[[ Information, beginning ]]

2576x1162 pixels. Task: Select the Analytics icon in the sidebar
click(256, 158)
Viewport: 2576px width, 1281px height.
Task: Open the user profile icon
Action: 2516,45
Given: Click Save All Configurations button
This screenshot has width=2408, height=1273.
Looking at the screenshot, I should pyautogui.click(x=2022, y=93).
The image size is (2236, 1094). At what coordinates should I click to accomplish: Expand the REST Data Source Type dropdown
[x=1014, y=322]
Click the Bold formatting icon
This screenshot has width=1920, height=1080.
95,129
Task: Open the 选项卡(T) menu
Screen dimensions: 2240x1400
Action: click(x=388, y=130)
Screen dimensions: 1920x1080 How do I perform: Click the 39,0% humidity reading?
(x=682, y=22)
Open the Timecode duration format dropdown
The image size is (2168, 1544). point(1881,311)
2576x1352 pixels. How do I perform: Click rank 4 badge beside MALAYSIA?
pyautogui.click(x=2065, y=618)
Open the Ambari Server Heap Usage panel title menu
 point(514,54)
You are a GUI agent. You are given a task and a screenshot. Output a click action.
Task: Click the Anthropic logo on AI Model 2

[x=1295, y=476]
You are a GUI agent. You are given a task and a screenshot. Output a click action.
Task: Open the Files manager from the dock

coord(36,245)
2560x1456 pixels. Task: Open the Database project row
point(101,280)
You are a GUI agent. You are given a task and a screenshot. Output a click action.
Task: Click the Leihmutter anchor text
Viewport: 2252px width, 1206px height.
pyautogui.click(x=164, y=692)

[[ Information, end ]]

◆ What is expected ◆
Return every line of the material word for word.

◆ Written response ◆
2576x1162 pixels. Task: Select the Analytics icon in the sidebar
click(256, 158)
Viewport: 2576px width, 1281px height.
Task: Open the user profile icon
Action: 2516,45
Given: Click Save All Configurations button
This screenshot has width=2408, height=1273.
Looking at the screenshot, I should pyautogui.click(x=2022, y=93).
The image size is (2236, 1094). At what coordinates should I click to accomplish: Expand the REST Data Source Type dropdown
[x=1014, y=322]
Click the Bold formatting icon
This screenshot has width=1920, height=1080.
95,129
Task: Open the 选项卡(T) menu
Screen dimensions: 2240x1400
Action: click(x=388, y=130)
Screen dimensions: 1920x1080 How do I perform: Click the 39,0% humidity reading?
(x=682, y=22)
Open the Timecode duration format dropdown
The image size is (2168, 1544). point(1881,311)
2576x1352 pixels. How do I perform: Click rank 4 badge beside MALAYSIA?
pyautogui.click(x=2065, y=618)
Open the Ambari Server Heap Usage panel title menu
 point(514,54)
You are a GUI agent. You are given a task and a screenshot. Output a click action.
Task: Click the Anthropic logo on AI Model 2

[x=1295, y=476]
You are a GUI agent. You are given a task and a screenshot. Output a click action.
Task: Open the Files manager from the dock

coord(36,245)
2560x1456 pixels. Task: Open the Database project row
point(101,280)
You are a GUI agent. You are given a task and a screenshot. Output a click action.
Task: Click the Leihmutter anchor text
Viewport: 2252px width, 1206px height.
pyautogui.click(x=164, y=692)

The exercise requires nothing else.